● REQUIRED WORK
A - Reproduce word for word the passage of the blog post about writing for teenagers that begins with the words containing "Monday, October 02, 2017" and ends with "a zombie apocalypse.".
B - Carry the blog post about writing for teenagers forward, picking up right after its final sentence.

SELECTED EXCERPT Block Start

Monday, October 02, 2017

Teenage Nightmares


This blog first appeared on Chelle Toy's excellent Tales of Yesterday ...

Why does a 54 year old man want to write for teenagers? Because his inner teenager is alive and well, slouching on a bean-bag behind a closed door, smelling of stale sweat, in a bad mood about something, with his head in a book. He used to read The Famous Five, then The Lion the Witch and the Wardrobe and The Lord of the Rings, then he moved on to The Wizard of Earthsea, Lord of the Flies, To Kill A Mocking Bird and The Catcher in the Rye. That’s a pretty good reading list and I’d recommend it to anyone. It nourished my imagination, played a big part in turning me into whoever (whatever) I am today, but everything’s changed since then. The range of YA fiction has exploded over the last ten years or so, at roughly the rate of a zombie apocalypse.

One of my children is on her way out of teenager-dom, the other is on his way in, so I’ve read a lot of it in recent years, and I’ve discovered a fantastic new world, one which gives me a thrill of excitement and also a sharp slap of recognition. Somewhere along the way, my inner teenager stirred, lifted his head out of his book, blinked and said ‘Wait, what?’ (Because that’s what teenagers say these days.)

So of course, YA and teen fiction was a pool I wanted to dive into. I wanted to write for my children, I wanted to write for my slouchy, smelly teenage self, and I wanted to explore the preoccupations that have never left me. As an adult I read graphic novels, watch Buffy the Vampire Slayer  and Marvel movies, and read novels like Station 11 and The Underground Railroad, both of which play interesting games with reality. All those influences feed into my writing for teenagers.

Since I crawled out of that bean-bag about 35 years ago, I’ve written four novels and a book of connected short stories, all broadly in the genre of literary fiction. That means that I had most of the tools I needed to write YA, because writing for teenagers requires exactly the same attention to character and language as writing for adults, but I also felt liberated, felt able to introduce a fantasy, science-fiction element. Mutations, aliens!

Writing my first teenage novel, The Impossible, was similar to writing a novel for adults, because it was a precarious journey into invented lives, an attempt to find the unique texture of those lives, to summon up something authentic, to imagine an experience that was never actually experienced. But writing The Impossible also surprised me in two ways.

SELECTED EXCERPT Block End
ENTRIES SHOWN Block Start

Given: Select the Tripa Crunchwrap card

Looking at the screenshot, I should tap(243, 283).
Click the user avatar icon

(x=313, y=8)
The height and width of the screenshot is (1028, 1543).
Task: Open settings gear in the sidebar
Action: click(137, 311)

ENTRIES SHOWN Block End

● TASK RESPONSES
A -
Monday, October 02, 2017

Teenage Nightmares


This blog first appeared on Chelle Toy's excellent Tales of Yesterday ...

Why does a 54 year old man want to write for teenagers? Because his inner teenager is alive and well, slouching on a bean-bag behind a closed door, smelling of stale sweat, in a bad mood about something, with his head in a book. He used to read The Famous Five, then The Lion the Witch and the Wardrobe and The Lord of the Rings, then he moved on to The Wizard of Earthsea, Lord of the Flies, To Kill A Mocking Bird and The Catcher in the Rye. That’s a pretty good reading list and I’d recommend it to anyone. It nourished my imagination, played a big part in turning me into whoever (whatever) I am today, but everything’s changed since then. The range of YA fiction has exploded over the last ten years or so, at roughly the rate of a zombie apocalypse.

B -
First, I discovered that I like my teenage characters more than most of my adult ones. I like the challenge of trying to find teenage voices without seeming cringey or weird. I like their enthusiasm and their ennui, their humour and their seriousness (often at the same time), that unguarded, jagged quality which makes them vulnerable. The life buzzing and flickering like electricity in their dialogue.

And secondly, I discovered that writing for teenagers feels at least as personal as writing an adult, literary novel. The Impossible is about teenagers coping with change colliding with their lives. To return to that first question - why am I, a 54 year old bloke, writing about that? Because change collided with my life when I was a teenager. First my parents divorcing, and then getting cancer. That’s the sort of change that you have to integrate into your life and find a way to use, because the only alternative is to be crushed by it. That’s what I wanted to explore, extrapolate from and even – kind of – celebrate.

The garish, weird monsters are metaphors. It’s what makes them effective and familiar and also, in a sense, plausible.

3 comments:

Tom Saunders said...

Good luck with this, Mark. Like Salinger, I've always thought you have a special feeling for the sweet truths and painful confusions of the adolescent mind. Amongst other strengths, of course.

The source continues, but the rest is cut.